Repeat the noun: "Among these passions and affections are fear &c."

Two distinct uses of it may be noted. It, when referring to something that precedes, may be called "retrospective;" but when to something that follows, "prospective." In "Avoid indiscriminate charity: it is a crime," "it" is retrospective.[6] In "It is a crime to give indiscriminately," "it" is prospective.

The prospective "it," if productive of ambiguity, can often be omitted by using the infinitive as a subject: "To give indiscriminately is a crime."

*6. Report a speech in the First, not the Third Person, where necessary to avoid ambiguity.* Speeches in the third person afford a particular, though very common case, of the general ambiguity mentioned in (5). Instead of "He told his friend that if he did not feel better &c.," write "He said to his friend, 'If, I (or you) don't feel better &c.'"

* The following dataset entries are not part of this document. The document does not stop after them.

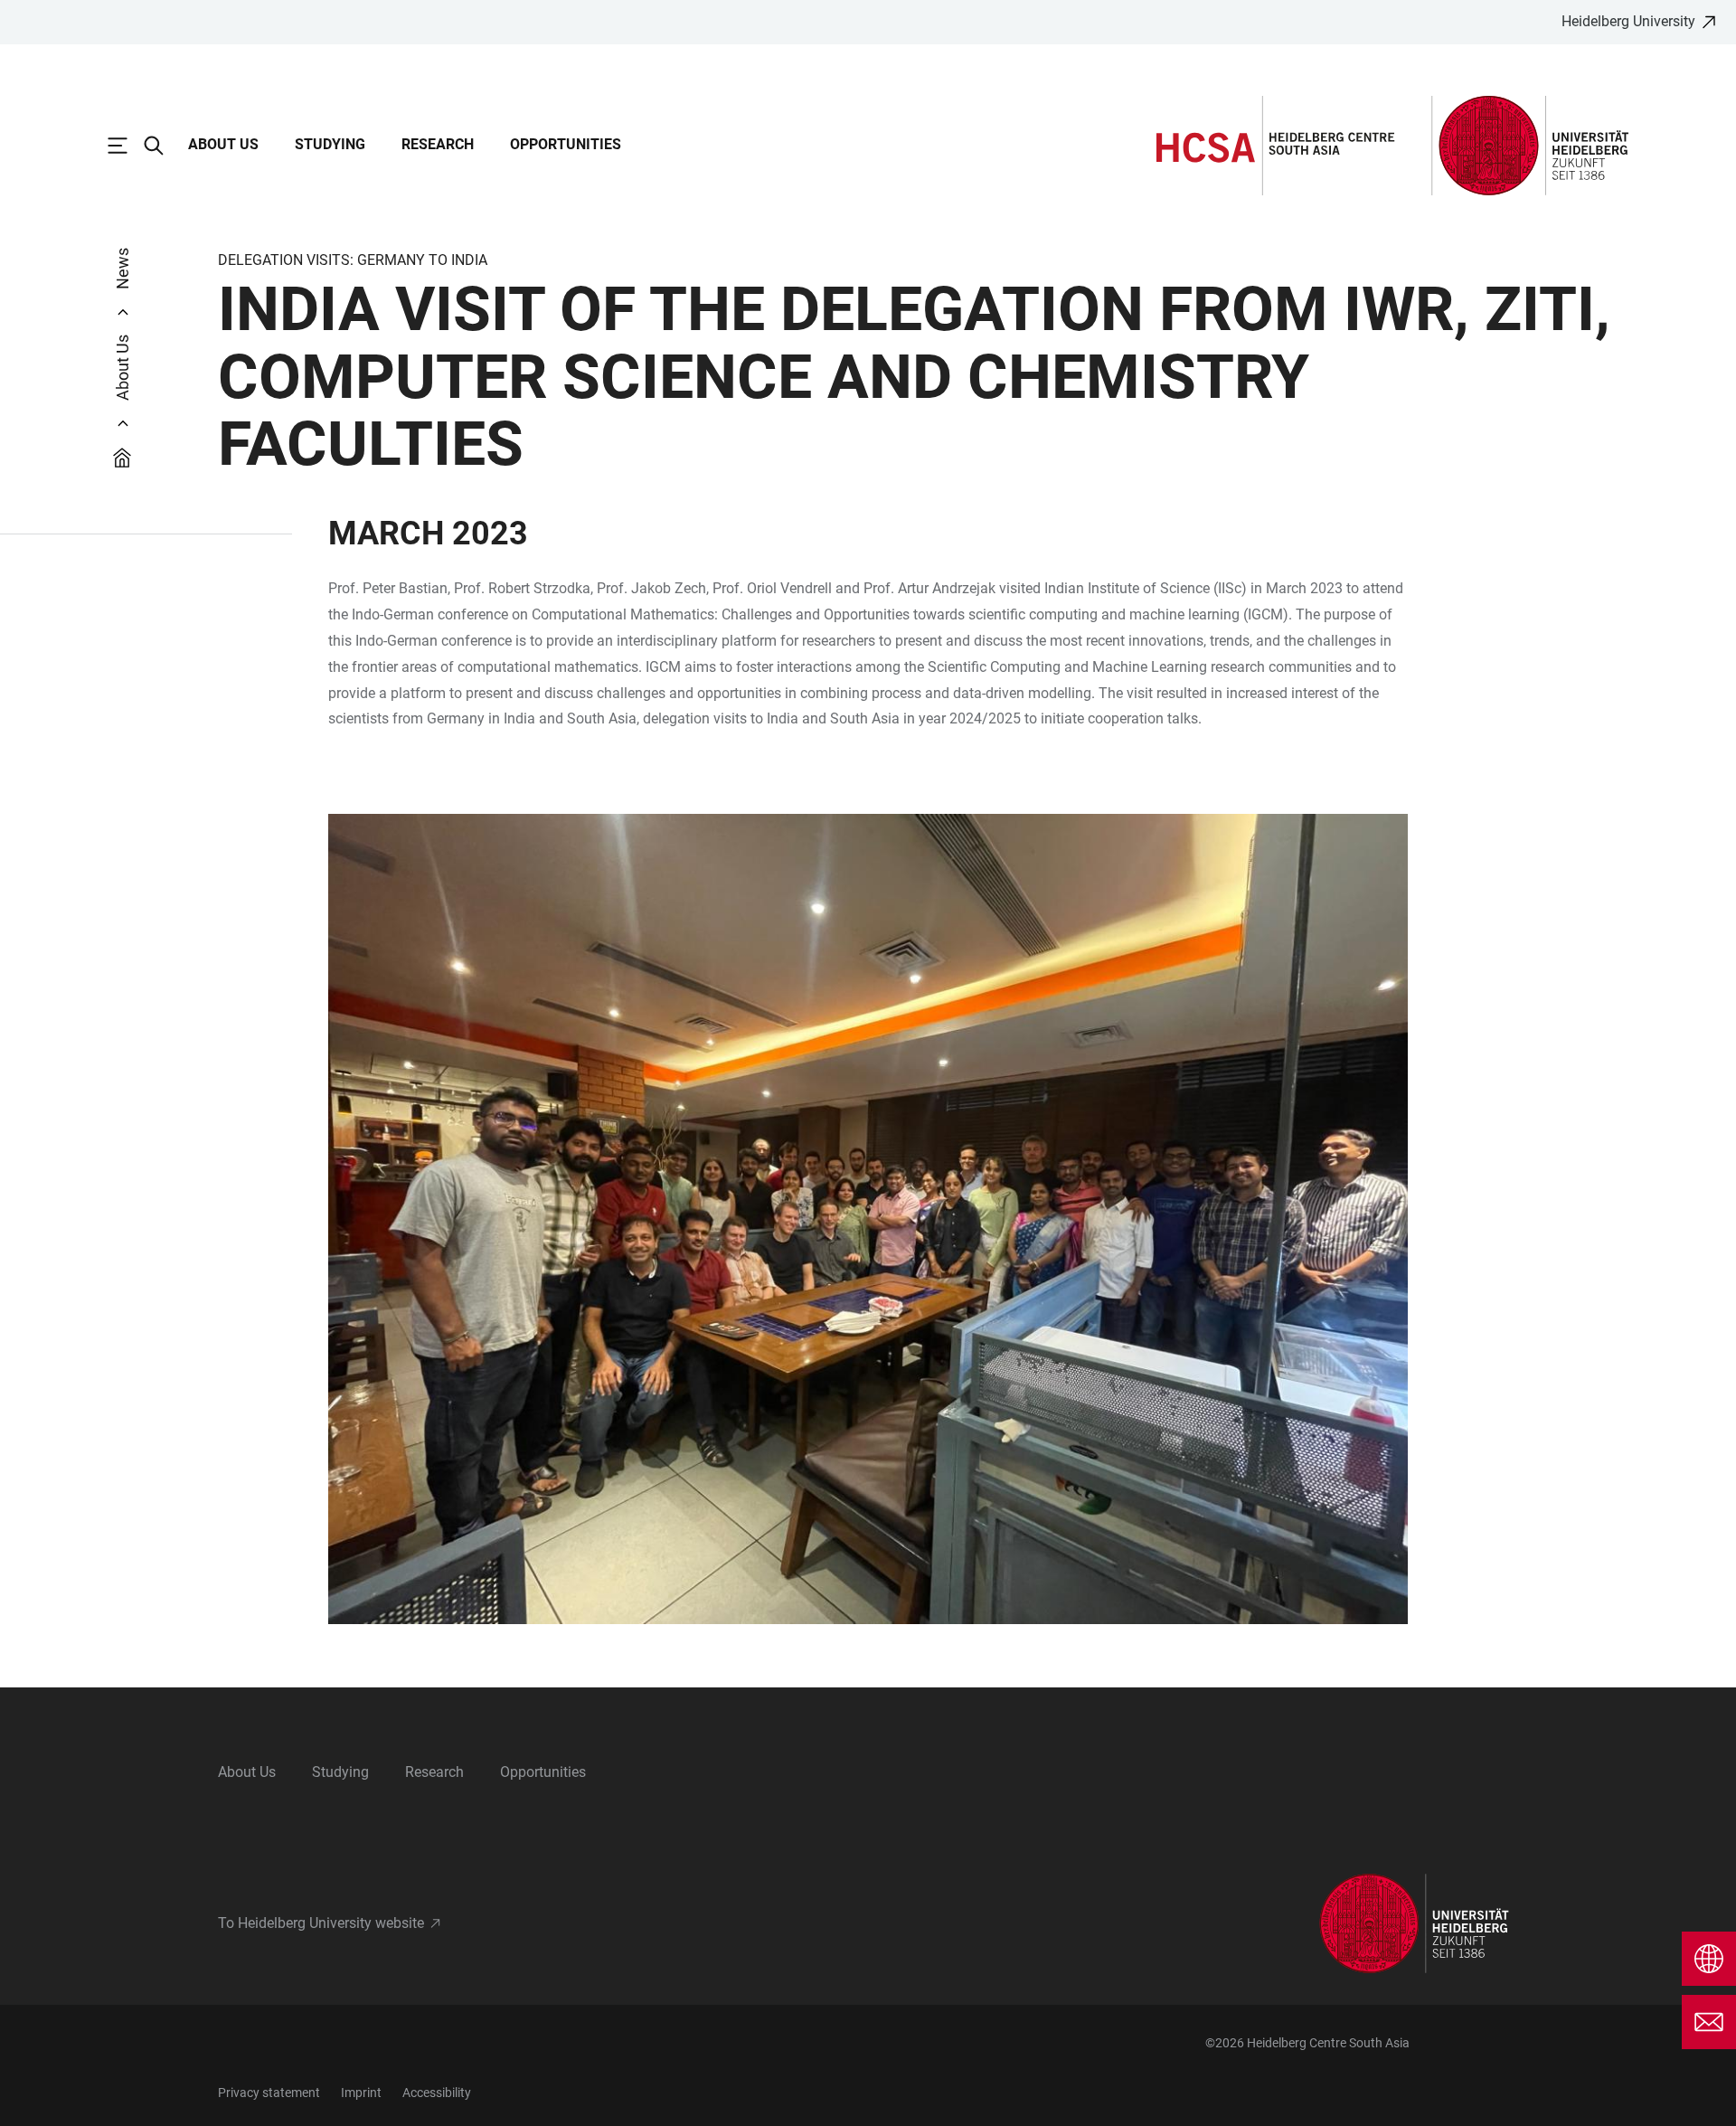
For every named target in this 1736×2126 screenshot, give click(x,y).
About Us (223, 144)
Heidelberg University (1628, 21)
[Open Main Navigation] (126, 145)
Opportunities (565, 144)
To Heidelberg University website (321, 1923)
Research (437, 144)
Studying (330, 144)
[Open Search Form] (163, 145)
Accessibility (436, 2092)
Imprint (361, 2092)
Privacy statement (269, 2092)
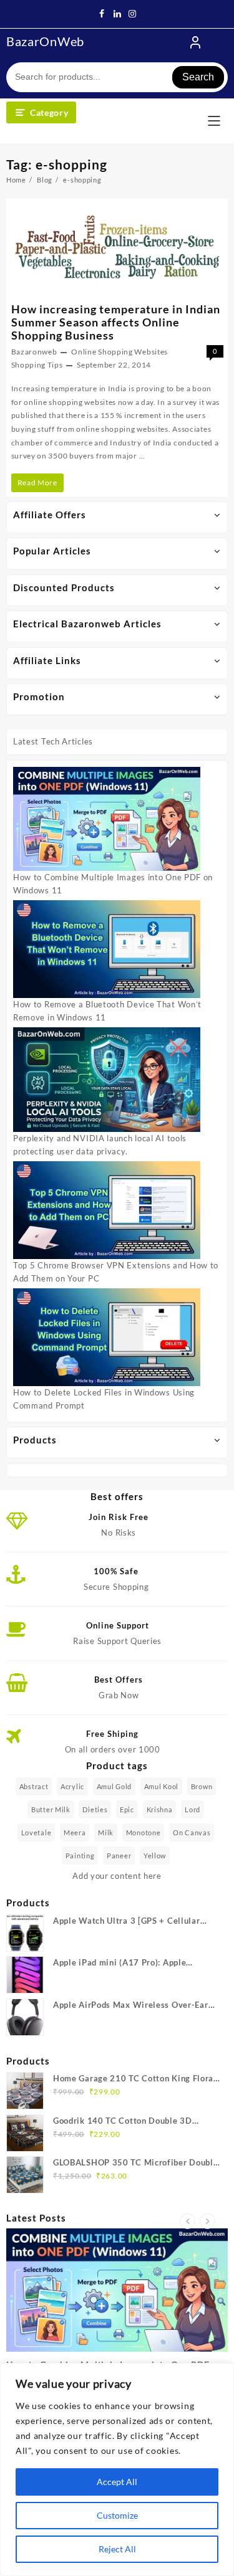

*6 a. Sometimes, where the writer cannot know the exact words, or where the exact words are unimportant, or lengthy and uninteresting, the Third Person is preferable.* Thus, where Essex is asking Sir Robert Cecil that Francis Bacon may be appointed Attorney-General, the dialogue is (as it almost always is in Lord Macaulay's writings) in the First Person, except where it becomes tedious and uninteresting so as to require condensation, and then it drops into the Third Person:

"Sir Robert had nothing to say but that he thought his own abilities equal to the place which he hoped to obtain, and that his father's long services deserved such a mark of gratitude from the Queen."

*6 b. Omission of "that" in a speech reported in the Third Person.*—Even when a speech is reported in the third person, "that" need not always be inserted before the dependent verb. Thus, instead of "He said that he took it ill that his promises were not believed," we may write, "'He took it ill,' he said, 'that &c.'" This gives a little more life, and sometimes more clearness also.

*7. When you use a Participle, as "walking," implying "when," "while," "though," "that," make it clear by the context what is implied.*

"Republics, in the first instance, are never desired for their own sakes. I do not think they will finally be desired at all, unaccompanied by courtly graces and good breeding."

Here there is a little doubt whether the meaning is "since they are, or, if they are, unaccompanied."